Cuando el mediodía llegó, con el sol tratando de asomarse entre la capa espesa de nubes grises, tomó la decisión. Una alternativa que había estado rondando por su cabeza desde el día anterior. Se aseguró de que llevaba las armas que consideraba necesarias encima (la espada, una daga en el cinturón, el cuchillo con el que remataba a los selkies también ahí prendido, un puñal en cada bota y otro más pequeño escondido en la manga de su mano dominante) y se puso en camino al poblado en el que vivía Eithne. Nunca lo había visto en persona, pero ella le había explicado dónde se encontraba. Tendría que desandar el camino que había hecho ayer por la mañana cuando llegó de Elter, pues la aldea se encontraba más cerca del Beinn Nibheis que del loch donde quedaban.

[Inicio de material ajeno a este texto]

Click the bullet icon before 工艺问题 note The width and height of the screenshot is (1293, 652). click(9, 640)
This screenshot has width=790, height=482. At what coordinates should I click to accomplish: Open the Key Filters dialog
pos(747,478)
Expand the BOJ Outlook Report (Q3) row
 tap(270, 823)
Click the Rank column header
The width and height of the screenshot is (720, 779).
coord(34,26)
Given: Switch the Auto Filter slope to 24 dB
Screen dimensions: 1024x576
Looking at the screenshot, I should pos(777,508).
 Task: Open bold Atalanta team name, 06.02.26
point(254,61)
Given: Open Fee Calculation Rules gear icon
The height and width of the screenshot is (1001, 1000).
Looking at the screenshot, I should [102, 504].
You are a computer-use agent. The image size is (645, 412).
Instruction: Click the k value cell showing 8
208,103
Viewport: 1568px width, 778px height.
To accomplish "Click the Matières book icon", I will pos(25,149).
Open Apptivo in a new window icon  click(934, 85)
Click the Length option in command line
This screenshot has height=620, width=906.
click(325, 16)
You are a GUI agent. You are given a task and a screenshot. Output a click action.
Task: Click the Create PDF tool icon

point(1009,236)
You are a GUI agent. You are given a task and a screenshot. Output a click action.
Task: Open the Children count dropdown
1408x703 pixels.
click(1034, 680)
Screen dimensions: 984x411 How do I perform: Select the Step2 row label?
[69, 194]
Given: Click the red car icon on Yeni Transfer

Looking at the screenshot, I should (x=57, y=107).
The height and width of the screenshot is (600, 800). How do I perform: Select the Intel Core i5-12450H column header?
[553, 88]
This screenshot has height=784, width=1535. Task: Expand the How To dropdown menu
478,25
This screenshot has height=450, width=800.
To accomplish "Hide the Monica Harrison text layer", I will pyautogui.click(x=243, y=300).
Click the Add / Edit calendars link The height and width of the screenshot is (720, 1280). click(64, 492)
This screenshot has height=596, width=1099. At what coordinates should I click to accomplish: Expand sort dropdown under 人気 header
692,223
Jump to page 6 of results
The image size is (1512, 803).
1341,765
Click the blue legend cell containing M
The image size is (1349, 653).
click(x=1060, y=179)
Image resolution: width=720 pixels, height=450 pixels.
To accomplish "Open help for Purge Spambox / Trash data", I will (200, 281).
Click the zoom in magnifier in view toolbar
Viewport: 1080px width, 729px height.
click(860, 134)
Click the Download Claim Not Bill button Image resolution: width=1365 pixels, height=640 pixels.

Después de más de un día en aquel mundo, la carrera lo dejó extenuado. Trató de apaciguar su respiración pesada cuando sintió el hechizo protector que rodeaba la aldea. La escasa magia que poseían las sealgair tenía un regusto ligeramente diferente al poder de los feéricos, más afrutado y ácido, como una fruta demasiado verde todavía. Sin embargo, a Rhys le hormigueaba en el cuerpo de la misma manera que a ellas el de los inmortales.
Caminó entre los robles que rodeaban la fortificación con sigilo, y se detuvo cuando vislumbró el vallado de estacas de serbal.
Frunció el ceño, agachándose más entre la maleza. La muralla de más de dos metros de altura se veía translúcida, fantasmal, como una aparición en medio del claro del bosque. No debería haberla visto en absoluto; el hechizo colocado sobre el poblado debería haber prevenido de las miradas indiscretas, mortales e inmortales. Pero allí estaba, espectral, como emergiendo de una niebla repentina. Debía de haber pasado mucho tiempo desde que no renovaban el encantamiento, un hecho tremendamente extraño. Por lo que Eithne le había contado sobre su tía, a Rhys le sorprendió que Nuala permitiese que el fuerte quedase expuesto de esa manera. Y no estaba despoblado; no veía a ninguna sealgiar apostada vigilando por encima de las estacas, pero su olor se sentía con fuerza.
Rhys comenzó a avanzar alrededor de la construcción, oculto entre las sombras, con cuidado de emitir ruido alguno. Cualquier sonido se habría sentido como un estallido en la insólita quietud del bosque.
El poblado era mucho más grande de lo que había pensado en un primer momento; allí deberían de vivir cerca de un centenar de cazadoras, con todo lo necesario para abastecerse durante un tiempo sin tener que acercarse a localidades humanas durante semanas, especialmente en invierno. Rhys encontró la primera entrada al poco de comenzar a andar, cerrada. Las sealgair nunca tenían una única entrada o salida en los poblados donde vivían, ni siquiera a la vista. Ahora mismo podría estar caminando sobre los túneles subterráneos que salían del interior de la fortificación y que llevaban a salidas secundarias escondidas en el bosque.